M. Sahin a indiqué que les rendements dans la région devraient s’améliorer par rapport à la récolte précédente de 2025/26, lors de laquelle la production d’huile d’olive n’avait atteint que 40 % du niveau prévu.
« Nous prévoyons une production supérieure d’environ 35 % à celle de la saison précédente », a-t-il déclaré. « C’est pourquoi je ne considère pas comme réalistes les affirmations relayées par la presse et les médias selon lesquelles la Turquie atteindrait une production record d’huile d’olive au cours de la nouvelle saison. »
M. Sahin a également souligné que la hausse des coûts de production constituait un autre défi majeur pour les producteurs d’huile d’olive turcs, rendant plus difficile leur compétitivité sur les marchés internationaux.
Dans le nord de la péninsule grecque de Chalcidique, les producteurs s’attendent à une récolte d’olives inférieure à la moyenne en raison des conditions météorologiques défavorables de cet été.
« La saison a bien commencé, mais il semble que [la récolte] sera inférieure à la moyenne », a déclaré Konstantinos Vlavis, président de l’association agricole locale de Metaggitsi.
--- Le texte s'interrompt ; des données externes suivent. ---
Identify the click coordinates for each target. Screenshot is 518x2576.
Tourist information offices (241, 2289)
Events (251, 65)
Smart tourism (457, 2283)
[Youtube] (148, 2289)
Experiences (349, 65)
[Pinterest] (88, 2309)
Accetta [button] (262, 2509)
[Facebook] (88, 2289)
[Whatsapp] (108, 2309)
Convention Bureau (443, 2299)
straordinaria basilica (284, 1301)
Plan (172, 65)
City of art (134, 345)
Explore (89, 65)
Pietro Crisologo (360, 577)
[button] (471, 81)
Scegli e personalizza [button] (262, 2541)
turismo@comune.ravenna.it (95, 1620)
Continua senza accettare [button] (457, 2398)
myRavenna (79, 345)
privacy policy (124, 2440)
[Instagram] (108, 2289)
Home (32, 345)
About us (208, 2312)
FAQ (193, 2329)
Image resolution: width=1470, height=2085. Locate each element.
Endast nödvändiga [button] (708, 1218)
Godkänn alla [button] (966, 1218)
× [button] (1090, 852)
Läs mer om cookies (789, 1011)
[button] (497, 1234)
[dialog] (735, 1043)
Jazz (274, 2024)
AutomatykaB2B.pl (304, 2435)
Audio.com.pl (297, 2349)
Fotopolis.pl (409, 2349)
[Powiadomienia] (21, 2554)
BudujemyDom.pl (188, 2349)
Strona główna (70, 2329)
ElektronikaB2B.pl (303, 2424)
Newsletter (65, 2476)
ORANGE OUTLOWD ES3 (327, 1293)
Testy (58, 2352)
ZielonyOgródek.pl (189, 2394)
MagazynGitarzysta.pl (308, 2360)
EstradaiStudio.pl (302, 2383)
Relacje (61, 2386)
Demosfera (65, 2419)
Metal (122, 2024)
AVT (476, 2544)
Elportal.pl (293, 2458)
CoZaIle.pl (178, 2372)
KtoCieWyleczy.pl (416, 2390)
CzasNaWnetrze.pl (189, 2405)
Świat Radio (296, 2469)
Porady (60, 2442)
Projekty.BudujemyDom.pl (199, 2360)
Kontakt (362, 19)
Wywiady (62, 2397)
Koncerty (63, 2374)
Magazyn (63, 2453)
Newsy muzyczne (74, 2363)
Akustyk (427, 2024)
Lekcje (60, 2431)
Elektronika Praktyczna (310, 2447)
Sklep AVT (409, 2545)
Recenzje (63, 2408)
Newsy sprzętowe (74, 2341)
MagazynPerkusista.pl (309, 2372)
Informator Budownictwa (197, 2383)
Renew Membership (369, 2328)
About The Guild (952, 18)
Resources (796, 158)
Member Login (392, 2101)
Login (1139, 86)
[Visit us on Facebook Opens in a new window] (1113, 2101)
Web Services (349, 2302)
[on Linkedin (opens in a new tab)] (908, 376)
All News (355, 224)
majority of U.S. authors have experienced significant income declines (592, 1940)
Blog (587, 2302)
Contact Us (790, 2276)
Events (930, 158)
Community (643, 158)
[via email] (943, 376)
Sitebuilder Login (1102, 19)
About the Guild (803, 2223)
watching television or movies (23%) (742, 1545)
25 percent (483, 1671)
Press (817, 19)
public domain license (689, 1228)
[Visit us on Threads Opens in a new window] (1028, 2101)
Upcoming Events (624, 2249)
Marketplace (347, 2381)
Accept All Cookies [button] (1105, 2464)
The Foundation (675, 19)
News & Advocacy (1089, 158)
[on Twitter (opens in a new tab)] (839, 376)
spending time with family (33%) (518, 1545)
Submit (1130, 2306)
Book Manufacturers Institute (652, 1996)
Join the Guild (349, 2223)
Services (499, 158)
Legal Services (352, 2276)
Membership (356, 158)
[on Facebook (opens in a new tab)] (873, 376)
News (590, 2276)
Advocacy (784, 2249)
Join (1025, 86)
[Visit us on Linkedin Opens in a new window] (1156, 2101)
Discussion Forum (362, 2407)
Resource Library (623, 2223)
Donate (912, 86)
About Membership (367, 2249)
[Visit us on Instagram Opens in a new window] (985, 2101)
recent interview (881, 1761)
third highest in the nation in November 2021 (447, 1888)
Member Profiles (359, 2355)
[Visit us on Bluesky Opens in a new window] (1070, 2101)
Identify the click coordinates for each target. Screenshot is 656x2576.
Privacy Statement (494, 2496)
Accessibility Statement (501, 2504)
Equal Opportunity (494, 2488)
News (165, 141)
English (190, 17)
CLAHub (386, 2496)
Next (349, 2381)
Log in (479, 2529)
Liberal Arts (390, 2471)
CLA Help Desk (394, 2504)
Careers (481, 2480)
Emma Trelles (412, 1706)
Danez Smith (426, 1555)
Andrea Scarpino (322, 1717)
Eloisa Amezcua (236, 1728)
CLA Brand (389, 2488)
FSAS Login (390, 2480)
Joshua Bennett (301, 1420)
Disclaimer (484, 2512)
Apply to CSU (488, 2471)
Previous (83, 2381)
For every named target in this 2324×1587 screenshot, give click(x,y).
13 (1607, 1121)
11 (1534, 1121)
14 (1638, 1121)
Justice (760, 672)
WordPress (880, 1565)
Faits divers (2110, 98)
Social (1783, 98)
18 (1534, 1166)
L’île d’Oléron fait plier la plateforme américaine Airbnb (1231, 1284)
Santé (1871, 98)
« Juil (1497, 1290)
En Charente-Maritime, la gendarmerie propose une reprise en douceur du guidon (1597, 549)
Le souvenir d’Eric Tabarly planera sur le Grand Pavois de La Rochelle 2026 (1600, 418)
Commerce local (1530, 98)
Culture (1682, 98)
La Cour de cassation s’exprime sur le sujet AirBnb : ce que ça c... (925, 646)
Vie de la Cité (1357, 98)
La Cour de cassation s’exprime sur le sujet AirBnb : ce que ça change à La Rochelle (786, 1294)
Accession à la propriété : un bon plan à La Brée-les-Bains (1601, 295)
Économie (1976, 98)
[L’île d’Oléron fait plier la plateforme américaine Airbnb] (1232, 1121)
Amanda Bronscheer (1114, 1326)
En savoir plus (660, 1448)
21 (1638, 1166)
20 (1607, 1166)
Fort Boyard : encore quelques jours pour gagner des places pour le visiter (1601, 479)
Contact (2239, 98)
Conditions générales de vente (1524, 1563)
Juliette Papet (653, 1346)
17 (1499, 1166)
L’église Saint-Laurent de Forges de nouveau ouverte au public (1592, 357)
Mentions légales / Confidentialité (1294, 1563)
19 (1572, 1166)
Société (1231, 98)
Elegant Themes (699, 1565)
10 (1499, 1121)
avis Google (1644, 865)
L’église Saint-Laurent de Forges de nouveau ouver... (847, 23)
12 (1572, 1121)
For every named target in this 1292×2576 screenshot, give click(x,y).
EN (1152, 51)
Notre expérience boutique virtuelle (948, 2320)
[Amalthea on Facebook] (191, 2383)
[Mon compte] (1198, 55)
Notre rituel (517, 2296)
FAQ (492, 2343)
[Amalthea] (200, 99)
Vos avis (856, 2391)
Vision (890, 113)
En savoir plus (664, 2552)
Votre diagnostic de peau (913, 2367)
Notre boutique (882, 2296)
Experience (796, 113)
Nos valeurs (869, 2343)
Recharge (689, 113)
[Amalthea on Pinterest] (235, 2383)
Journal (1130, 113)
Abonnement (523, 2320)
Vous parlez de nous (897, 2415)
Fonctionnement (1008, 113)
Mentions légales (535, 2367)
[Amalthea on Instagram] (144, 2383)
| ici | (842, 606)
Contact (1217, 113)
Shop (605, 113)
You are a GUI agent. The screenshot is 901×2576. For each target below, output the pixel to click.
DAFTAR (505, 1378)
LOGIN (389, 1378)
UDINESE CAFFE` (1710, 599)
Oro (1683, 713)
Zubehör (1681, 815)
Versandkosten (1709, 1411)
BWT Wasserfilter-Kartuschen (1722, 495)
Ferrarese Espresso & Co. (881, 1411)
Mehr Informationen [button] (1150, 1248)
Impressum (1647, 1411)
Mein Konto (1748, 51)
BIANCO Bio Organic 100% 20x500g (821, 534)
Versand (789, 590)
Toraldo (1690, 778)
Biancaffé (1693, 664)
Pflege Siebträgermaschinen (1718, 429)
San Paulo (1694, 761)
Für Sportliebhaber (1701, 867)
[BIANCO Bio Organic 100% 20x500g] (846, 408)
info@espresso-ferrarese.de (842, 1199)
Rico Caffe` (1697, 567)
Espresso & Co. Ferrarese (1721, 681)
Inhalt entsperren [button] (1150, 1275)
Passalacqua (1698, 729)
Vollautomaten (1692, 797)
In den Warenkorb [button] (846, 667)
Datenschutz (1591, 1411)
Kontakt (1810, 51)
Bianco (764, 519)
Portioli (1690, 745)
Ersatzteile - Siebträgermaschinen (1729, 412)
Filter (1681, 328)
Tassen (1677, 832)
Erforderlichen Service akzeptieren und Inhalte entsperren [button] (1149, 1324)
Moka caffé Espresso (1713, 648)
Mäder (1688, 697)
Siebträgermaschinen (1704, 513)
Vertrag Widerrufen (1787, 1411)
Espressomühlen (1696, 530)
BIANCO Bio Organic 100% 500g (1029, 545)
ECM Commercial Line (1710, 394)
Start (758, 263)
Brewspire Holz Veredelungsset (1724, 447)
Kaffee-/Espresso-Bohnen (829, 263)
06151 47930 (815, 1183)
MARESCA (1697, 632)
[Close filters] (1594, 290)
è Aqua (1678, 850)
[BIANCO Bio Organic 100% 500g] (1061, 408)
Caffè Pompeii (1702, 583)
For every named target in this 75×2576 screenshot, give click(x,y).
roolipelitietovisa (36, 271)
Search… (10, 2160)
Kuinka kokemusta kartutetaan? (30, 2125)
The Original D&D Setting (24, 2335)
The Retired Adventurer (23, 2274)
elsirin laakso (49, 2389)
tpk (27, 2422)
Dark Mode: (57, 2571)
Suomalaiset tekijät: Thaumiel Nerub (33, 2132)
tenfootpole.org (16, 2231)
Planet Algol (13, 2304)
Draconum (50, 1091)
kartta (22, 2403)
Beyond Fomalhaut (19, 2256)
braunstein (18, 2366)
« Les conditions météorologiques défavorables ont provoqué la chute des olives au sol », a-t-il ajouté. « La sécheresse et quelques pluies sporadiques ont également favorisé la prolifération d’insectes tels que le foreur de l’olivier à une période critique [pour les olives]. »
Contrairement aux années précédentes marquées par un déficit pluviométrique, la Grèce a connu un hiver pluvieux. M. Vlavis a toutefois souligné que les périodes prolongées de chaleur et de sécheresse sont devenues de plus en plus fréquentes, modifiant radicalement les conditions de culture de l’olivier.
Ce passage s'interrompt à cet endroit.